Freeport/Portland: This area provides plenty of places to eat, great weather and views of the bay, and places to shop and get a more cosmopolitan feel. It was the perfect last stop in the state.
Camping in Maine
Here's a recap of the places we camped:
- Baxter State Park (Millinocket)
- Cobscook Bay State Park (near Lubec)
- Lamoine State Park (near Ellsworth/Acadia)
- Wolfe's Neck Oceanfront Camping (near Freeport)
We would stay at all of these again and recommend them without hesitation! The first three are especially remote, so be prepared to bring in what you need. Wolfe's Neck has a great camping feel but is also close to Freeport for any in-town needs.
In general, you'll need reservations, and you'll want to make them as soon as possible to make sure you can get in. There were some first-come, first-serve options along the way (such as at the Cutler Coast Public Land), but availability isn't guaranteed, so plan accordingly.
Weather During the Trip
We did our Maine road trip at the end of June and beginning of July. A narrative we heard from locals everywhere we went was how rainy it had been. Given the nonstop rain preceding the trip, we were fortunate to really only deal with it on a couple of days.
The weather was highs in the 70s (Fahrenheit), with one day peaking ambitiously into the 80s. Lows were in the low 50s. It felt absolutely wonderful, especially given that temperatures in our home state of Missouri were soaring past 100.
Mosquitoes were definitely a factor, especially at the more inland regions like Baxter State Park. We'd suggest making a plan with bug nets and spray, wearing long sleeves and pants when possible, and just preparing for the inevitable with bites.

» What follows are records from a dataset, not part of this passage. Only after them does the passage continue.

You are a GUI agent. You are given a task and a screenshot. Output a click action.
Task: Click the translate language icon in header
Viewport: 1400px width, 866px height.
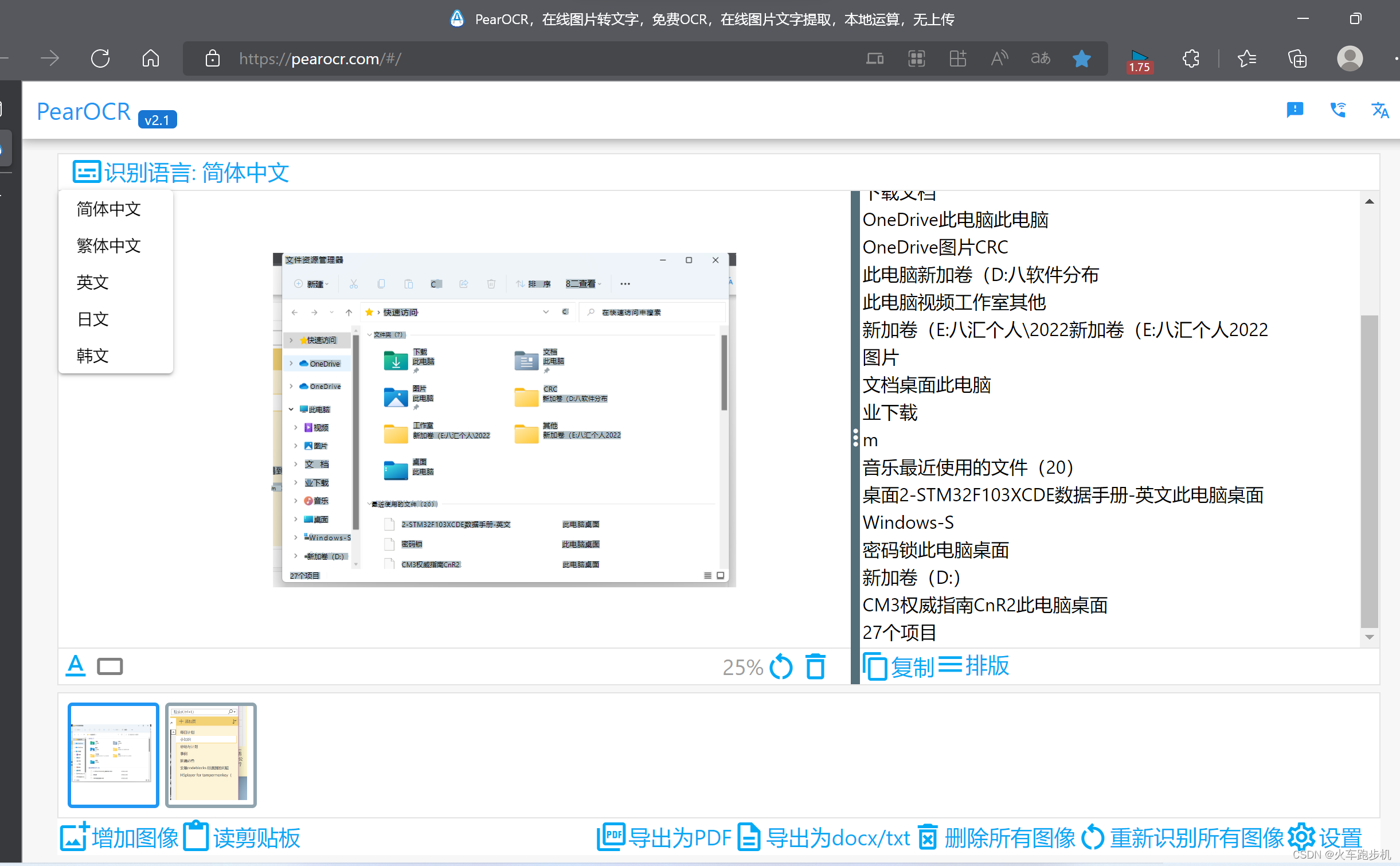click(1379, 110)
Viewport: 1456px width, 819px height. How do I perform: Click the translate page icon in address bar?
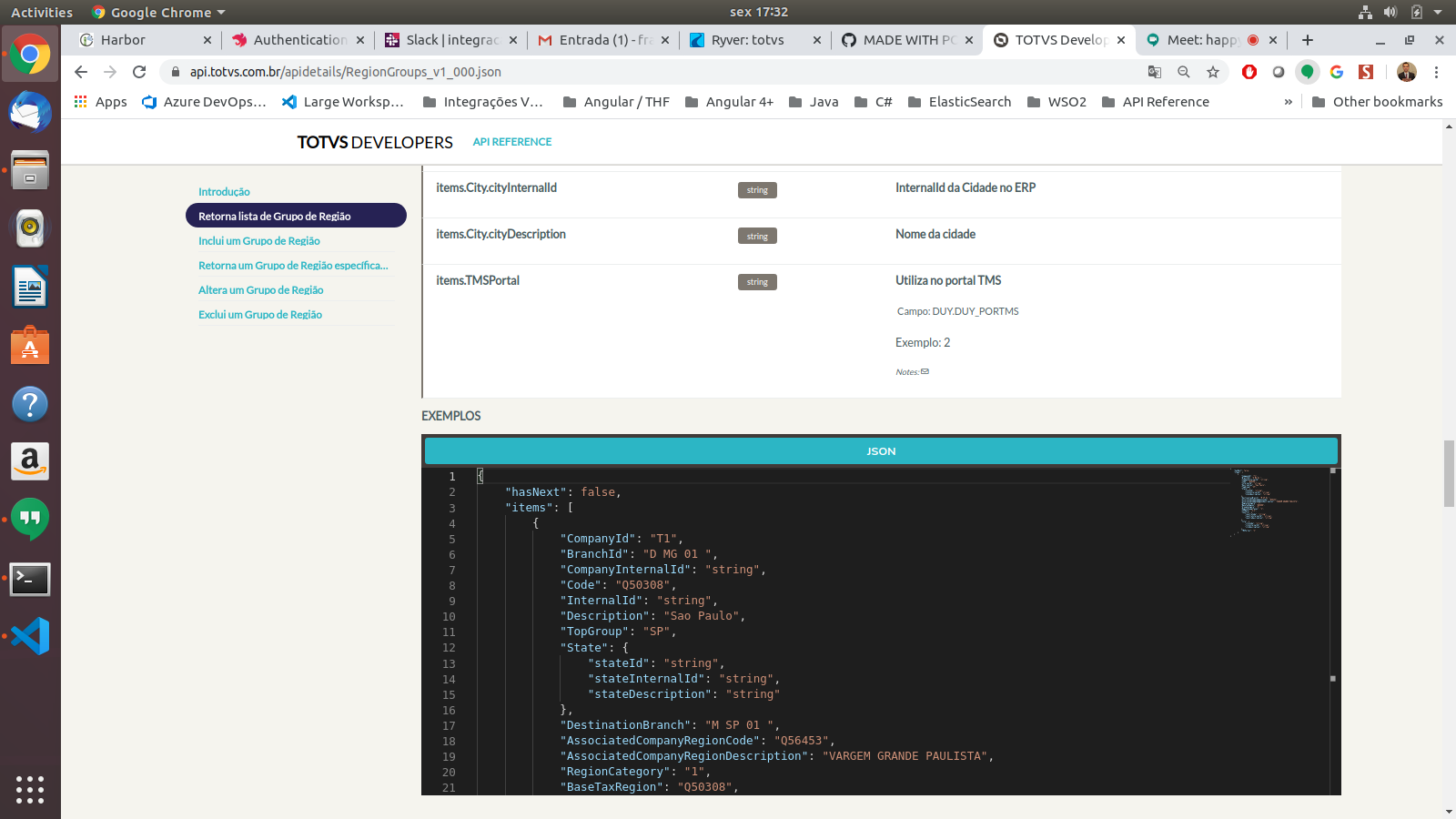click(x=1155, y=72)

Mosquitoes aside, conditions were great for this trip, especially when things turned around and the sun decided to come out!
We Love Maine
I had been to Acadia once before, and Al had never been to the state at all. After our trip, we're absolutely in love with it. We're already scheming about how we can go back—hopefully we can even see our new friends in Freeport!
We think the trip could be great for a lot of different traveling styles, including families with young children. Obviously, everyone knows their own needs, but we think there was plenty of family-friendly activity the whole way.
We will absolutely be heading back to Maine after doing this Maine road trip. Have you gone? Making plans to go? Definitely let me know—I'll be happy to share even more details and stories!